(Screenshot grounding data)
○ ○ ○ ○ ○ ○ ○
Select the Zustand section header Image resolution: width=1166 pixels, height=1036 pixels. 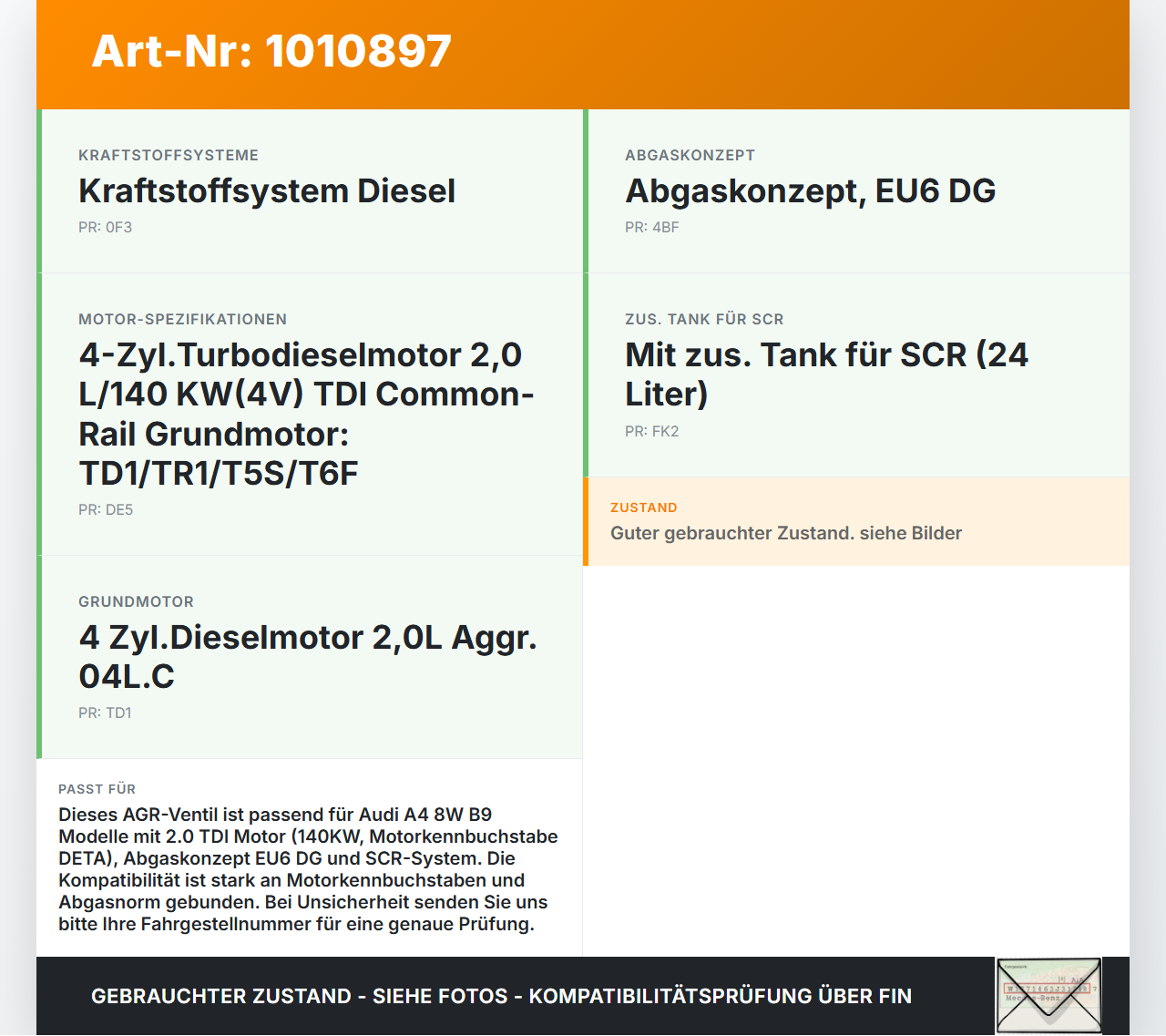(x=644, y=507)
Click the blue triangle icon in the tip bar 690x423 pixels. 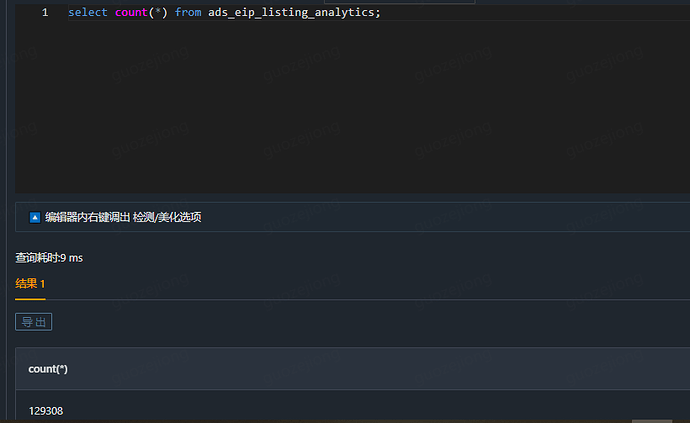(x=35, y=217)
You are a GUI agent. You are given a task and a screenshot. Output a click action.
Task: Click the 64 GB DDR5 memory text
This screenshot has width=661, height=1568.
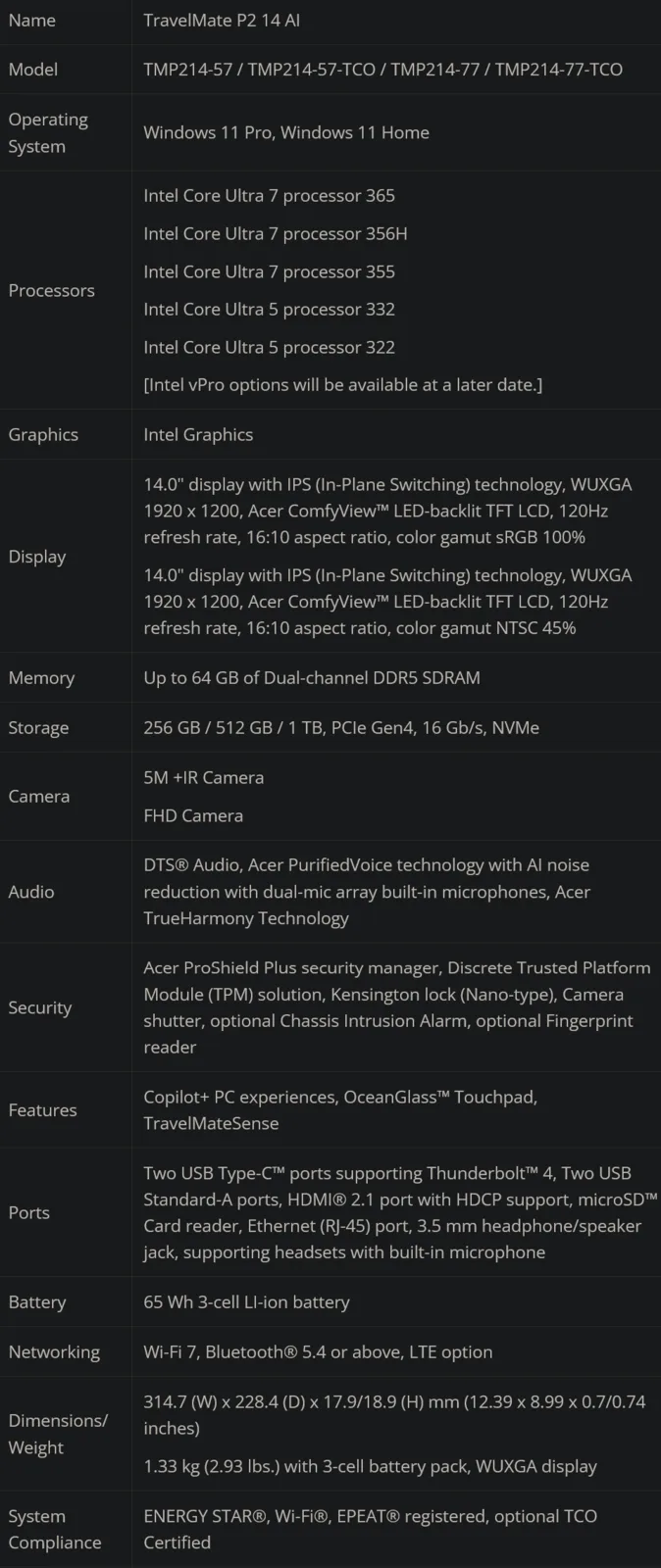tap(311, 677)
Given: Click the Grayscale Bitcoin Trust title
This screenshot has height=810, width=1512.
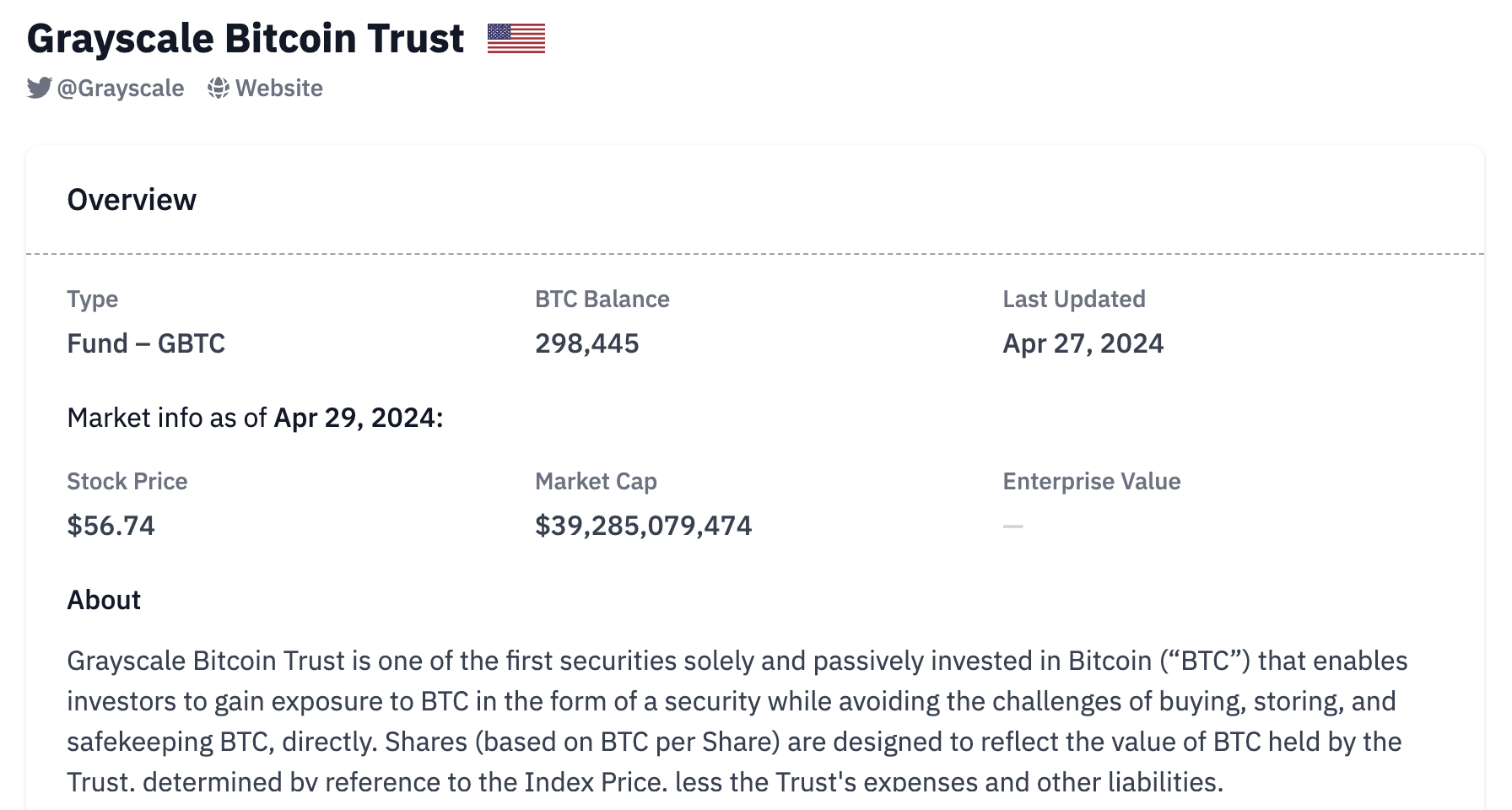Looking at the screenshot, I should pyautogui.click(x=246, y=39).
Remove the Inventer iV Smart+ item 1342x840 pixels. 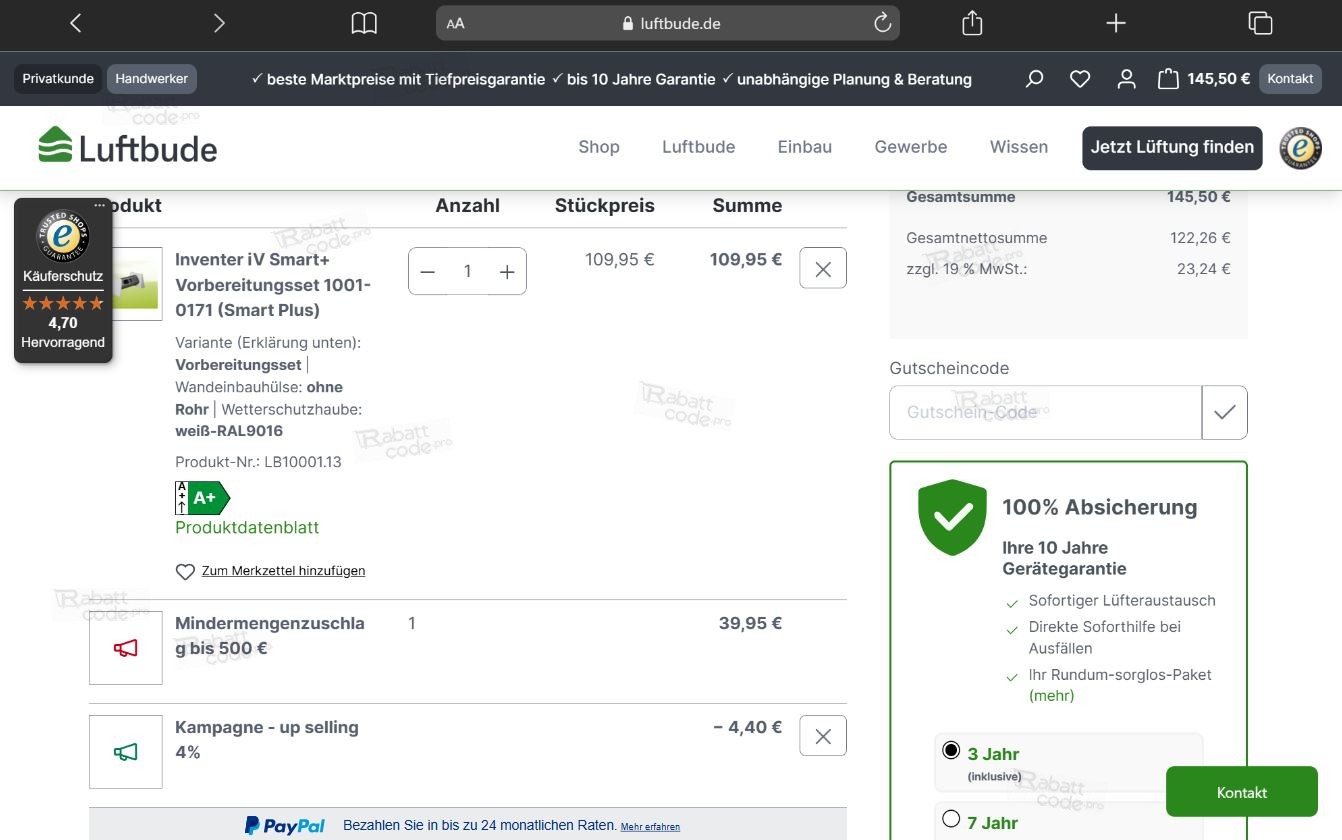(823, 268)

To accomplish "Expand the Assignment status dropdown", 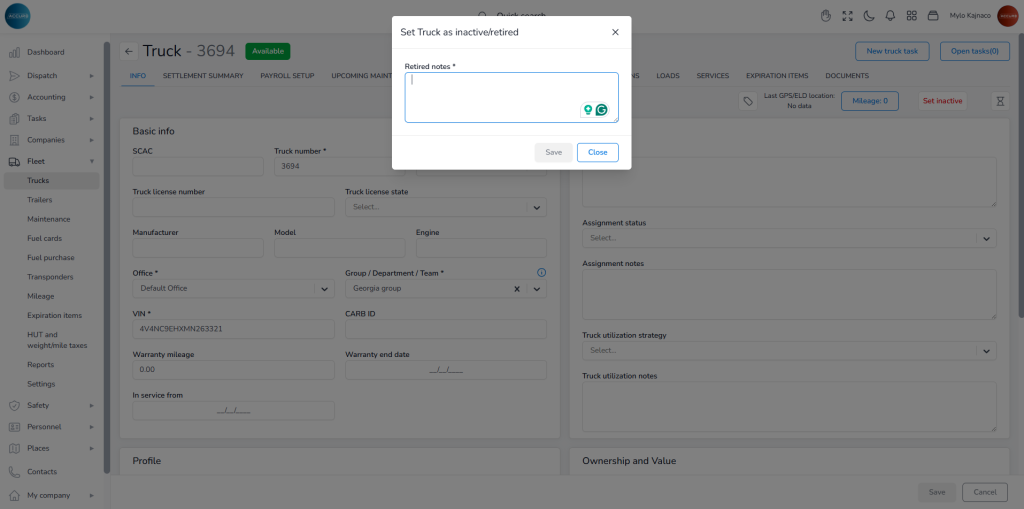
○ ○ ○ ○ ○ ○ ○
Work request:
Give back, exactly and without pictures, the stretch of the records above from the line containing "You are a GUI" through the line containing "Given: Click the", with both end lines included.

Output for this exercise:
You are a GUI agent. You are given a task and a screenshot. Output a click action.
Task: Click the 64 GB DDR5 memory text
This screenshot has width=661, height=1568.
tap(311, 677)
Given: Click the Grayscale Bitcoin Trust title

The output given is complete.